Hey there! This is the seventh guide in my Introduction to Modeling with R series. In the previous guide, we looked at generalized linear models and Poisson regression which involved a count response variable. This page will focus on bootstrapping, which is a method of resampling (with replacement). As will all the previous guides, we’ll start by importing our data. I’ll then discuss a little more about the bootstrapping process and then I’ll demonstrate how it works.
The code below imports our packages and the data we cleaned in the previous guide. It also splits the data into a train and test set.
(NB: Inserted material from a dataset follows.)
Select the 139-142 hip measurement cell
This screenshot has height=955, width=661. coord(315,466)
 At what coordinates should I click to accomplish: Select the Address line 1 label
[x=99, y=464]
We will train our models using the training set and will test its performance using the test set. We do this to simulate how the model will perform in the “real world”.
library(tidyverse)
library(tidymodels)
library(GGally)
library(rsample)
library(knitr)
library(kableExtra)
retail <- read_csv(here::here("data/retail_clean.csv")) %>%
mutate(hour = hour(time)) %>%
select(-c(id, date, time))
What exactly is bootstrapping? In simple terms, it’s a way to study the population values of your model without doing a formal hypothesis test. Bootstrapping uses the data that you have already collected to create many, many samples, as if you had sampled your population many, many times to get many, many datasets. Remember, the purpose of modeling (and by extension, hypothesis tests) is to use a subset of a population to predict something about that population. We want to be able to use a sample to make educated guesses about features of a population. In our case, we want to use a subset of customers from a set of stores from a company to make predictions about how all customers from the all stores (in the company) shop.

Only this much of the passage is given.